A liberal group's online petition urging the Obama administration to take a firmer hand on protections for oil leak responders in the Gulf of Mexico has won the support of 11 House Democrats and 31 congressional candidates, as well as more than 31,000 others, since its launch early yesterday.
Dubbed "BP Makes Me Sick," the new worker-safety campaign is the brainchild of the Progressive Change Campaign Committee (PCCC), a liberal group that targeted the White House and other Democrats for failing to back the "public option" in the health care reform bill. PCCC founder Adam Green described the new oil-spill push as a message to the government on chemical exposures in the Gulf.
"This issue needs to be put much higher on the radar, and politicians at a much higher level need to be made to give answers," Green said. "We went into this really wanting to trust, but the more we learned, we realized that BP is running the show and their science can't be trusted."
The PCCC petition begins by drawing a comparison between "the denial of protective gear that hurt so many 9/11 clean-up workers" and reports from public-health advocates that BP has denied requests for respiratory protection from Gulf oil leak responders.
"President Obama and the federal government must demand that BP allow every clean-up worker who wants to wear respiratory protective equipment to do so -- and ensure that workers get the equipment and training they need to do their jobs safely," the petition states. Its signatories include Florida Rep. Kendrick Meek, the Democratic nominee in one of this year's most hotly contested U.S. Senate races, and Kentucky Attorney General Jack Conway, a Democrat who faces Republican Rand Paul in another top-tier Senate battle.
Environmental and public-health groups have long aired concerns that the soup of toxic chemicals from gushing crude and oil dispersants could cause long-term health problems for Gulf cleanup workers (Greenwire, June 11). A New Orleans meeting of the National Academies' Institute of Medicine last month brought similar warnings from academics and physicians about the unknown health consequences facing Gulf workers and residents.
The Occupational Safety & Health Administration (OSHA), however, has cited its chemical monitoring results in stating that most Gulf workers do not need respirators. The dangers of heat stress can cause negative symptoms of their own and may be exacerbated by the use of heavy respiratory protection, OSHA officials have said.
Clint Guidry, acting president of the Louisiana Shrimp Association and a signatory to the PCCC petition, said he fears that the group of fishing vessels working on burning off siphoned oil -- known as the "burn team" -- is falling through the cracks.

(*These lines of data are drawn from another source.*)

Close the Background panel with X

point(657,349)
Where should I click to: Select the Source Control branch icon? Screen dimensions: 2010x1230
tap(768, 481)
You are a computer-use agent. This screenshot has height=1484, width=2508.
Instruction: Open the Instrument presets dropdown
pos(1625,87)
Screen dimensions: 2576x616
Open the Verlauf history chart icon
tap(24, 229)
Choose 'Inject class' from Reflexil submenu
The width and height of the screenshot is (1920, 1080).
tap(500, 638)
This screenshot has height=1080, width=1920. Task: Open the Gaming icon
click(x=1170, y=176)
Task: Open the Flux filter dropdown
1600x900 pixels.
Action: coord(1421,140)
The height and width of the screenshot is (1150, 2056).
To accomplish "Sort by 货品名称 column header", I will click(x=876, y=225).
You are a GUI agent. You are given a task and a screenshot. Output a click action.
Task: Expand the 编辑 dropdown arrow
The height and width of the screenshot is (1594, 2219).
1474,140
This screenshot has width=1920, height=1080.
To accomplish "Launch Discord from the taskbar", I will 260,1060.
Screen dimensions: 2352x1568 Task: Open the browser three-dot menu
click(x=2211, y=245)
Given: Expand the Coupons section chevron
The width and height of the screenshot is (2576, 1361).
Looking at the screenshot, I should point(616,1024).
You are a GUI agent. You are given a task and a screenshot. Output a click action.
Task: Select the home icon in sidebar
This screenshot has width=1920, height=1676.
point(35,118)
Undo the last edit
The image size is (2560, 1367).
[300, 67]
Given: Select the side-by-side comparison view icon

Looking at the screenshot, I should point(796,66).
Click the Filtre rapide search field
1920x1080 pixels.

Guidry said members of the burn team are not receiving respiratory protection because BP is "extremely hesitant to say this is a dangerous situation."
The company's latest chemical testing summary found that the majority of offshore workers tested below government limits for exposure to many volatile organic compounds, though more than 20 percent of offshore responders were exposed to a chemical of concern that is linked to lingering health problems from the 1989 Exxon Valdez spill (Greenwire, July 8).
An OSHA spokesman did not return requests for comment on the petition's call for stronger enforcement of respirator standards.
Interim guidance issued last month by OSHA and the National Institute for Occupational Safety and Health (NIOSH) states that workers involved in burning siphoned crude from the well, such as Guidry's "burn team," may not need respiratory protection, except if winds redirect chemicals from oil combustion toward ships upwind of the burn site.
For responders closest to the source of the oil gusher, "respirators should be used in those situations where potentially excessive exposure is reasonably anticipated ... or where symptoms/health effects are being reported," according to OSHA and NIOSH. Those performing skimming, boom laying, dispersant use and other offshore work should shield their skin, but "[r]espiratory protection generally will not be necessary as symptoms/health effects are not expected to occur in this setting."
Lawmaker questions OSHA enforcement
One of the congressional backers of PCCC's campaign, Rep. Carolyn Maloney (D-N.Y.), wrote to OSHA chief David Michaels yesterday asking a series of questions about the agency's enforcement of respirator rules, given the assignment of "only 25 inspectors" to focus on oversight of worker protection in the Gulf.
"[W]hile personal protective equipment and respirators can effectively minimize the risks of exposure to toxic chemicals, the gear is only effective if it is worn," Maloney wrote. "And the gear may be discarded in conditions of high heat and humidity."
Michaels has acknowledged that the safety training given to some Gulf volunteers may be inadequate to protect them from the chemical hazards of oil cleanup. In a statement issued Wednesday, he urged any local worker fearing that insufficient guidance was given to call OSHA or file a complaint.
In addition to Meek and Maloney, the other lawmakers signing PCCC's petition are Reps. Alan Grayson (D-Fla.), Raúl Grijalva (D-Ariz.), Mary Jo Kilroy (D-Ohio), Alcee Hastings (D-Fla.), Chellie Pingree (D-Maine), Phil Hare (D-Ill.), Jared Polis (D-Colo.) and Jerrold Nadler (D-N.Y.).